JetBrains users kind of live in their own weird bubble. Of the ones I've worked with, a decent number didn't even know how to use git, they just relied on the built in vcs tools
And? Do you get high off of the smeeeelll of your own farts, sir madam?
I think there's something for everyone. Some people want one editor for everything, some want one tailored to their language needs
This is the right answer, and I wish more people would grasp that.
Tech has an abundance of people who really need to be right in an argument. I've had this same argument with a developer at a client company of mine. Just couldn't let it go when I said I was comfortable with the Jetbrains suite and used their language specific tooling instead of VSCode.
Yea, I was thinking the same. I have the JetBrains toolbox, and already have these installed:
- Rider
- RubyMine
- PyCharm
- GoLand
- CLion
I don't really get why they need to make 10 different IDEs for every language, instead of just consolidating everything into a single UI/IDE.
For pricing it doesn't make that much sense, anyone that wants more than 2 JetBrains products is better off buying the entire toolbox.
I'm still waiting for Cobolilissimo and Fortransformer...
You know that you can use IntelliJ Idea Ultimate to get all of these in one package?
How does that work?
All of the languages from their other IDEs are available as plugins: https://www.jetbrains.com/products/compare/?product=idea&product=idea-ce
And there is already the Language Server Protocol, which basically everyone else uses.
The Jetbrains IDEs go further than many language servers do.
This is likely just rebranded intellij with some rust specific plugins and some UI adjustments like pycharm, goland, etc.
All the JetBrains IDEs feel like basically the same platform with different plugins and tweaks.
They wanted to showcase again that if you contribute to an open source project under a CLA, ie. the previous Rust plugin for Intellij, they will take your contributions, make them close source and sell them back to you.
They don't require CLA, since it's MIT license. So what they showcase is the benefit of copyleft.
Is this IDE going to make it impossible to install the Rust plugin in their other IDEs? Like is there anything preventing a user from continuing to use the Rust plugin and CLion after this has been released?
No. The plugin will continue to work, but JB will no longer release new features and bug fixes for it.
They can come in handy, for some people. I am certainly happy with VSCode
VSCode isn't language specific, is it? Why would they come in handy?

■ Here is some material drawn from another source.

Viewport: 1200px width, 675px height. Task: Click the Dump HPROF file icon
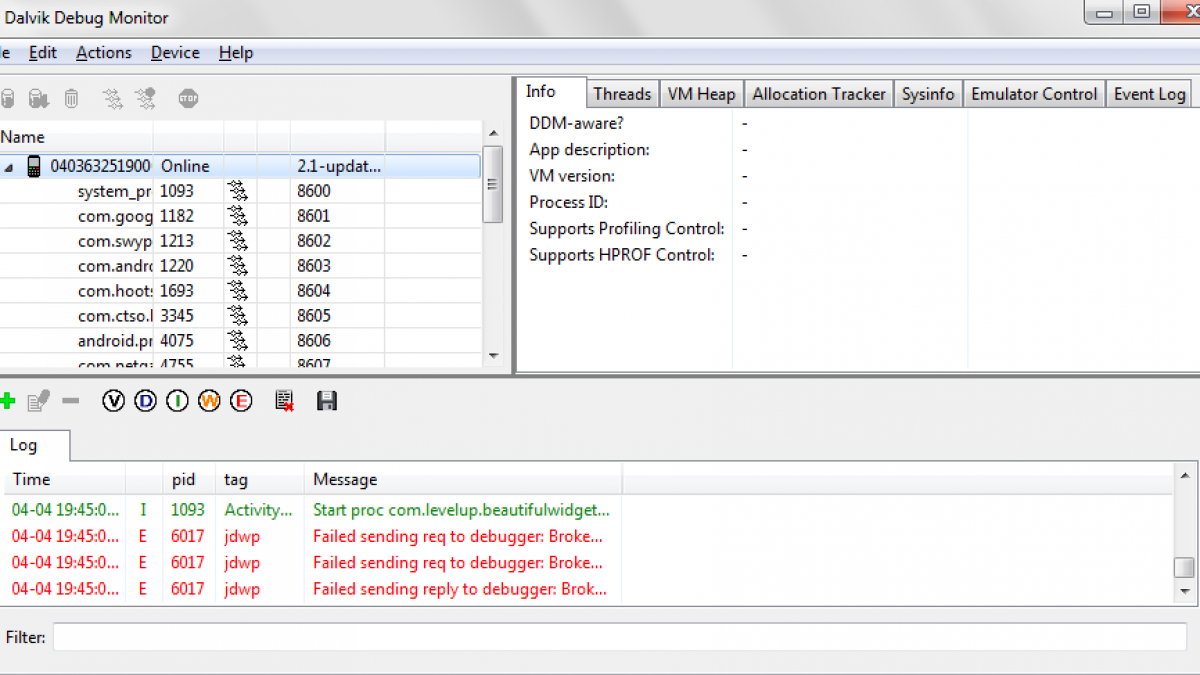[x=39, y=98]
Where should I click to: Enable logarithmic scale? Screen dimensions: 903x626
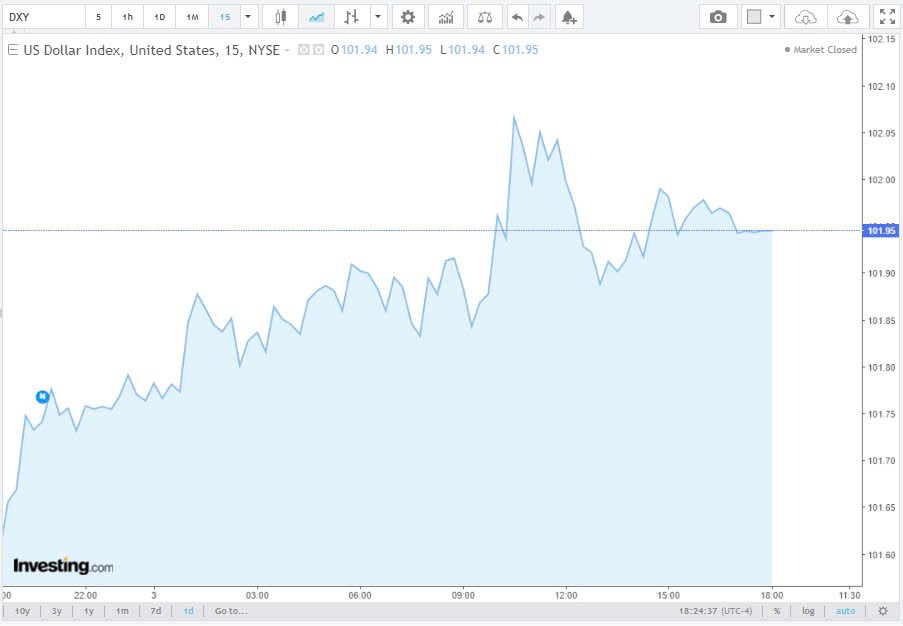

Almost all of these IDEs have language-specific features in them. PyCharm has Scientific tools (like SciView) for generating graphs using code and data. Rider features a pretty nice Windows Form builder for generating and creating GUIs for applications. Etc.
I can't imagine it being very useful or practical to unload all these language-specific plugins each time you open the program to write in a language that can't utilize those features.
You build workspaces with vscode but the real magic is you never have to switch to visual studio or spend time configuring plugins for a new workspace each time you start a new project
Because sometimes you have an irrepressible need to spend cash on an IDE?
What I am saying is that I don't need an IDE to program stuff. I am fine with VSCode with extensions. With extensions, VSCode can be a multi(programming)language IDE. I don't see the need to have different IDEs for different programming languages. They do have their benefits.
Marketing
I would've liked it more if they didn't deprecated IntelliJ Rust in favor of RustRover, I liked being able to write Rust in any JetBrains IDE if I needed it, now I'm stuck with an old, unsupported version of the plugin.
Well, you can still have the up-to-date plugin, you just have to pay for it now.
funny
agreed
Your username gave me anxiety.
u and me both
I liked using CLion for both Rust and C++, now I see they outright deprecated the Rust plugin
It would be nice if it would work better
As in... ?
Last time I used it it couldn't even show errors in code that couldn't compile without using clippy all the time, which is suboptimal
It is slated to be release in mid 2024, so if you reported the bug, it should probably be fixed by then.